_WHAT IS NEEDED:_ Please gather every line of the material below that contains the string "width". Case counts.

------ EXERCISE INPUTS

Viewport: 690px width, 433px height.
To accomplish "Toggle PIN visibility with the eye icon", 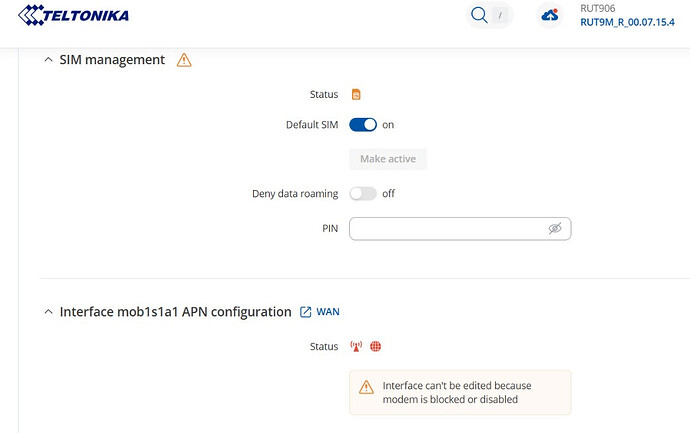I will tap(555, 229).
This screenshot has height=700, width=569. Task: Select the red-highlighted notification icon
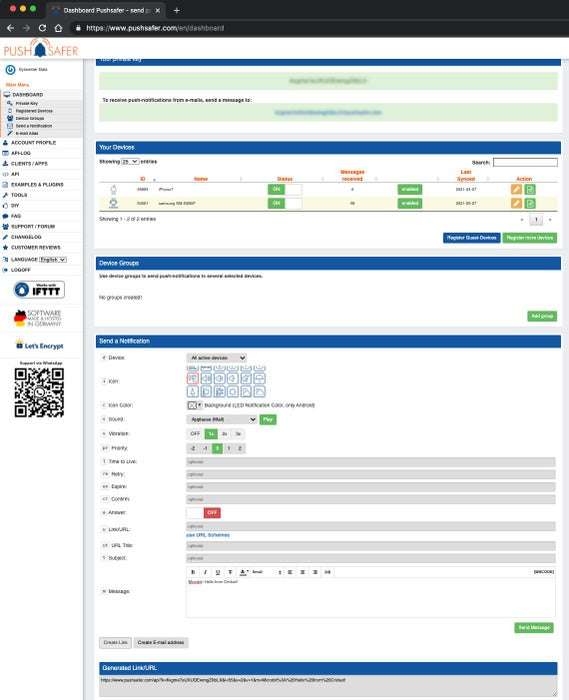point(193,379)
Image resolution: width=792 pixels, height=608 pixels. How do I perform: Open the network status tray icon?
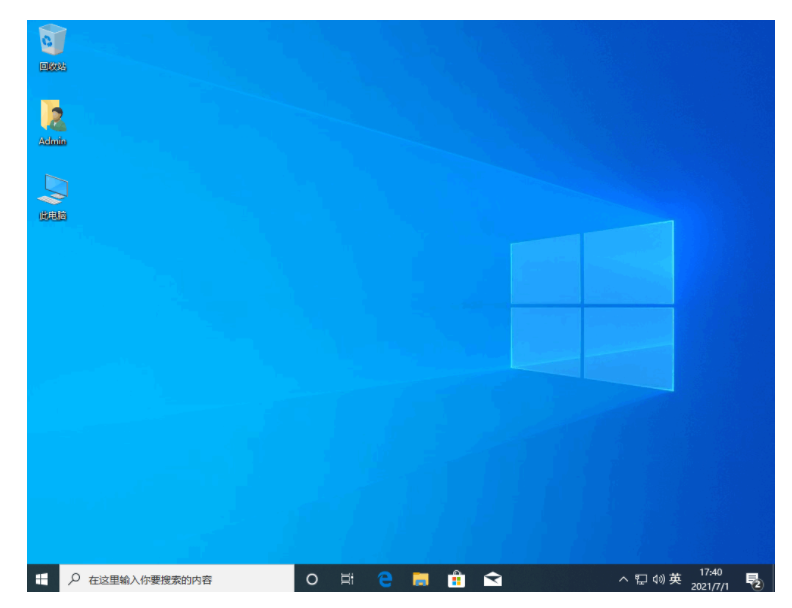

------------

_THE ANSWER:_
Viewport: 690px width, 433px height.
This screenshot has height=700, width=569. Task: Select the red-highlighted notification icon
Image resolution: width=792 pixels, height=608 pixels. How do I perform: Open the network status tray icon?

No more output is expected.